Material provided:
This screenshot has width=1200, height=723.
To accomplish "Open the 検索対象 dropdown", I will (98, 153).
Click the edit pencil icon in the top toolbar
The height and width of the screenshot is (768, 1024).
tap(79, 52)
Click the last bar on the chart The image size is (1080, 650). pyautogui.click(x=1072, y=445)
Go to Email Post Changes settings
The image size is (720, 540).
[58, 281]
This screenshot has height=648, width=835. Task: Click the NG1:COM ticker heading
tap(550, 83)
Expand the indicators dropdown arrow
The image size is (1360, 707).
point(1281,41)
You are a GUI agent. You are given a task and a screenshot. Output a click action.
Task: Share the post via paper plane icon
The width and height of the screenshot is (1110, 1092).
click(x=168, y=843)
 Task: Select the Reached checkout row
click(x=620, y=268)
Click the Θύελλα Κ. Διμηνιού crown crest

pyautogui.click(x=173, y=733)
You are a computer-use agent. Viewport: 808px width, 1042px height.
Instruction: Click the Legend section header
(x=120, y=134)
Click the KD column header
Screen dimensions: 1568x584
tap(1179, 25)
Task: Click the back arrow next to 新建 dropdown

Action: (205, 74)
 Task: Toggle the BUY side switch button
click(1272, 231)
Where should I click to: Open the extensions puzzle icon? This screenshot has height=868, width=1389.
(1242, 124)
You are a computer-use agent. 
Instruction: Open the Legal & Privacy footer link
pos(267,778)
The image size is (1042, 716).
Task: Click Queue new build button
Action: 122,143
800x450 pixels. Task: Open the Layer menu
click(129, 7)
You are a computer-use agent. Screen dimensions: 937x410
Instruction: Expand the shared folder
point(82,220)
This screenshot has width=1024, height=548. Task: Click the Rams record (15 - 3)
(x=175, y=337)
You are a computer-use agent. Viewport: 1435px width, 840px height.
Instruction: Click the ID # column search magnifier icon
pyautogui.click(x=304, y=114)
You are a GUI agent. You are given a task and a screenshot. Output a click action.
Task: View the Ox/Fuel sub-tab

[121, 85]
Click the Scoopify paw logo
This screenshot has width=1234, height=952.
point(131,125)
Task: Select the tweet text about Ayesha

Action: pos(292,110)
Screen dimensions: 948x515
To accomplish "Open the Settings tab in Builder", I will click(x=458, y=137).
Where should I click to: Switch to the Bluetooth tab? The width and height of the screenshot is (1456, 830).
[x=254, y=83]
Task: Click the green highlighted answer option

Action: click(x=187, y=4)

How to complete this task:
Go through the records and copy each line with "computer" in it.

Task answer:
You are a computer-use agent. Viewport: 808px width, 1042px height.
You are a computer-use agent. 
You are a computer-use agent. Screen dimensions: 937x410
You are a computer-use agent. Viewport: 1435px width, 840px height.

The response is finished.